Meeting with a Remarkable Manuscript in Dublin
Dr Laura Cleaver tells us about a remarkable find among our medieval manuscripts
The collection of medieval manuscripts at Marsh’s Library is not well known. It is a small collection, with fewer than twenty separate volumes, as well as fragments retrieved from bindings, and was last catalogued in 1913.
The collection is thus long overdue for reappraisal, and it is turning out to be full of surprises. For example, the manuscript catalogued as “Julii Caesaris Commentaria, vellum (15th cent) 210 fols., 30.8 x 21 [cm]”, is a copy of Julius Caesar’s Gallic Wars made in the mid-fifteenth century, probably in Rome or Florence, with a handsome opening page including an initial and border of white vine decoration. It has two coats of arms, which although erased are still legible as those of the king of France and Cardinal Alain de Coëtivy (1407-74).

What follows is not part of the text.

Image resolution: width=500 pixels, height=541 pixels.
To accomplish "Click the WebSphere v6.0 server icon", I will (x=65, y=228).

The Coëtivy family, whose lands were in Brittany, are well known for their interest in manuscripts. Indeed, Dublin is home to a second manuscript owned by Alain, the Coëtivy Hours, which is currently on display at the Chester Beatty Library.
My identification of the Coëtivy arms with their alternate black and gold bands (fascées d’or et de sable) topped with the cardinal’s hat, allows the Marsh’s manuscript to be added to the ten other manuscripts known to have belonged to Alain, who was made a cardinal in 1448.

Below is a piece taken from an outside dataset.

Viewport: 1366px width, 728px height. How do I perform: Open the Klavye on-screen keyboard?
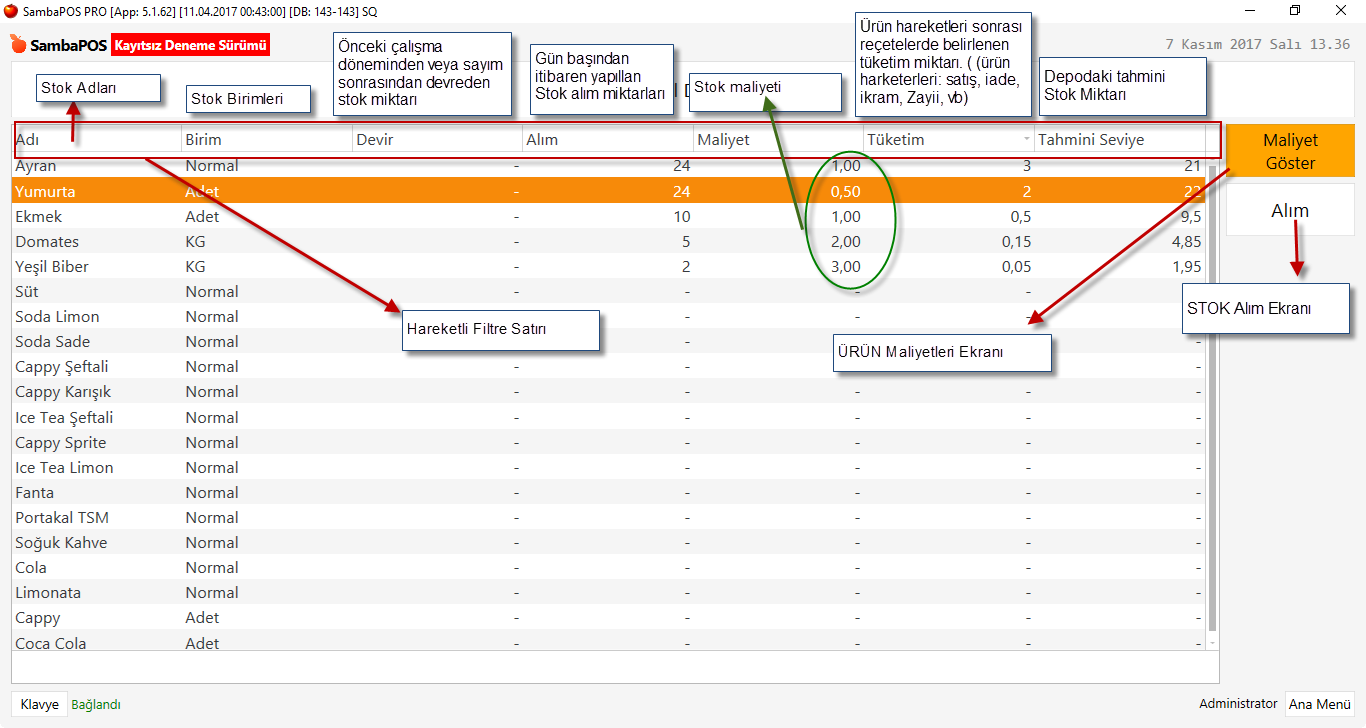(x=40, y=704)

Alain’s arms are painted over part of the border, whilst the French royal arms occupy the usual position for owner’s arms in the middle of the lower margin. It, therefore, seems likely that the manuscript originally belonged to either King Charles VII (1403-61) or his son Louis IX (1423-83).
Alain and all of the Coëtivy brothers served the French kings, and it seems plausible that the manuscript at Marsh’s Library was a gift from either Charles or Louis. After Alain’s death in Rome in 1474, his goods were seized by the Pope’s nephew. His manuscripts seem then to have been dispersed, and a subsequent owner presumably attempted to remove the two coats of arms. How the manuscript came to Dublin remains a mystery, but one that I intend to solve.
Dr Laura Cleaver
Trinity College Dublin
Further reading:
D. E. Booton, Manuscripts, Market and the Transition to Print in Late Medieval Brittany (Farnham, 2010).
R. Harrouët, ‘Une famille de bibliophiles au XVe siècle: les Coëtivy’, Bulletin et Memoires de la Societe Archeologique du Departement d’Ille-et-Vilaine, 102 (1999), pp. 139-200.